Nasi Goreng (Indonesian Fried Rice)

By Linda
05/07/2022
Home » All Recipes » Courses » Main Course » Nasi Goreng (Indonesian Fried Rice)

Indonesian Fried Rice is the most popular dish in Indonesia and the whole of Asia. This incredible, flavourful and authentic fried rice is made with fried spice paste (sambal), sweet soya sauce, cabbage, carrot and brown rice.  Forget the takeaway; rustle up this easy-to-make fried rice yourself.  Tasty!

Nasi Goreng (Indonesian Fried Rice)

Makes: 2-3 Servings     Preparation Time:  15 minutes    Cook Time: 10 minutes

Course: Main Course

Cuisine: Indonesian, Vegan, Vegetarian

Author: Healthy Asian Cuisine Prep

Ingredients

  • 2 bowls of steamed or cooked rice
  • 1/4 cabbage
  • 1/2 carrot or 1 small carrot
  • 1 tablespoon sweet soy sauce or regular soy sauce (see note)
  • 1-3 tablespoons vegetable oil

For Spice Paste

  • 2½ long Jersey shallots, or 5 small round shallots
  • 3 garlic cloves
  • 1 red chilli
  • 1 small hot red chilli
  • ½ – 1 teaspoon salt, or to taste
  • ½ – 1 teaspoon white pepper powder
  • 1 teaspoon coconut sugar, cane sugar or sweetener of choice (if not using sweet soya sauce)
  • 3 tablespoons water
  • 1 small tomato

For Garnish

Method

Step 1: Preparing the Spice Paste

  1. To prepare the spice paste, first, gather and prepare your mise-en-place. 
  2. Peel and roughly chop the shallots and garlic.   Next, roughly chopped the chillies then cut the tomato into quarters.
  3. To make the spice paste, in the blender, add the shallots, garlic, small and big chilli, salt, sugar, and water and blend until smooth.
  4. Next, add the tomato then pulse a few times to chop into small pieces and combine with the spice paste.

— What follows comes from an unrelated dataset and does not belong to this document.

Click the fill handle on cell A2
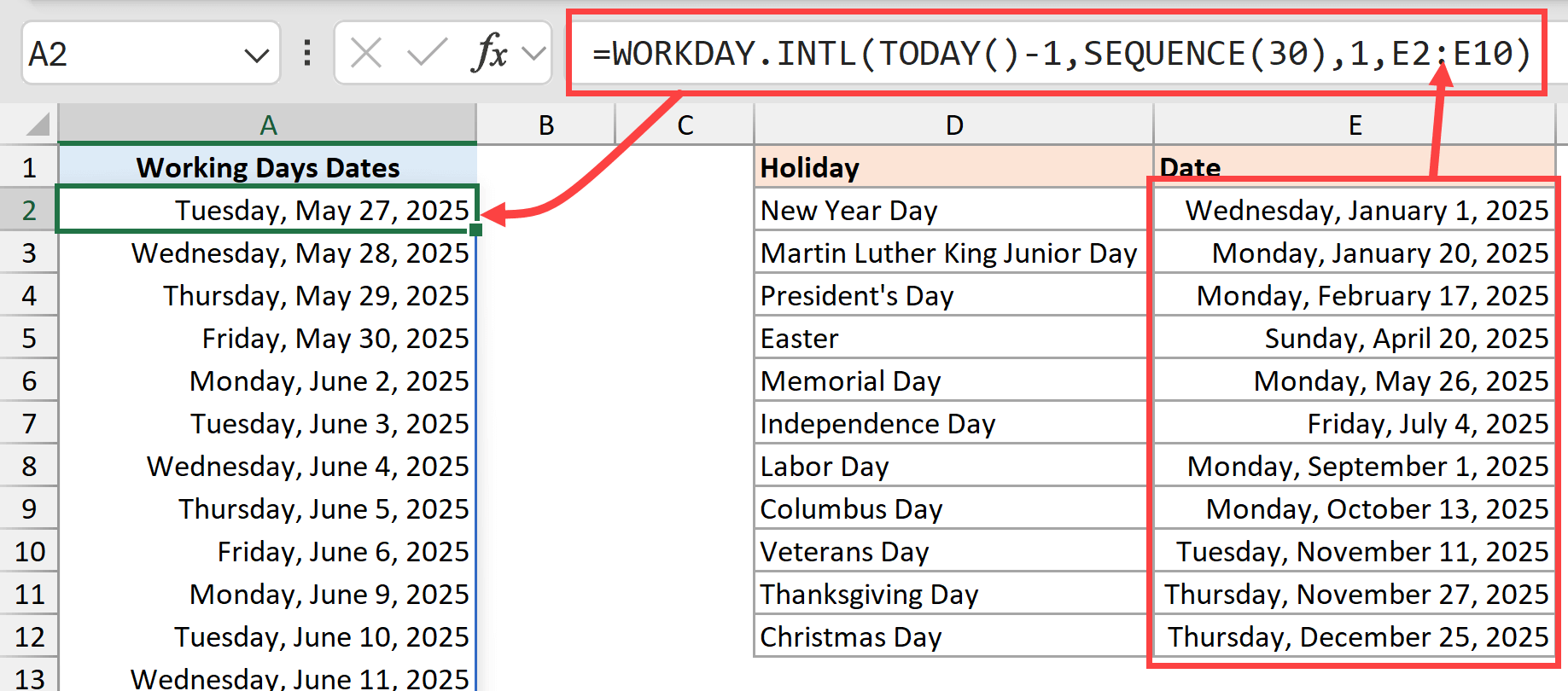The image size is (1568, 691). click(475, 230)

Step 2: Preparing the Vegetables

  1. Cut the cabbage into thin slices and the carrot into match sticks.  Set them aside.

Step 3: Cooking and Serving the Dish

  1. Heat a wok or a frying pan over medium-high heat.  Once hot add the oil, when the oil is heated up then add the blended spice paste.  Stir-fry the paste frequently for a few minutes until the most liquid evaporated and is aromatic.
  2. At this moment, add all the vegetables and mix well with the spices in the pan.   If it’s too dry, add some oil or water.
  3. When the vegetables are softened, throw in the steamed rice and stir to mix with all ingredients in the pan evenly. 
  4. Once the rice is well coated with the spices, sprinkle the soya sauce and white pepper on top then stir to mix again. At this stage, taste the fried rice and add more salt, soy sauce or pepper according to your preference.
  5. Once you are happy with the taste, dish your fried rice onto a plate. Garnish with some freshly chopped coriander and enjoy.
Notes:
 
For non-vegan: Enjoy this fried rice with a sunny-side-up egg for a much more filling meal.
 
Rice: Jasmin rice, basmati rice or any other proffered rice can be used instead of brown rice.  Healthy Asian Cuisine is using brown rice because it is high in fibre and high in minerals and vitamins.
 
Vegetable: Feel free to substitute the vegetable you will love.  We suggest tofu, tempeh or edamame for a protein boost. Top the fried rice with other fresh vegetables when serving for a filling meal.
 
Soya sauce: Indonesian sweet soya sauce is commonly used in fried rice.  I prefer light soya sauce and add a teaspoon of sweetener into the spice paste.  For health reasons, just ignore adding any sweetener.
 
Small chilli:
Some small chillies like Piri-piri or bird-eye chilli are spicy; reduce the amount for less heat.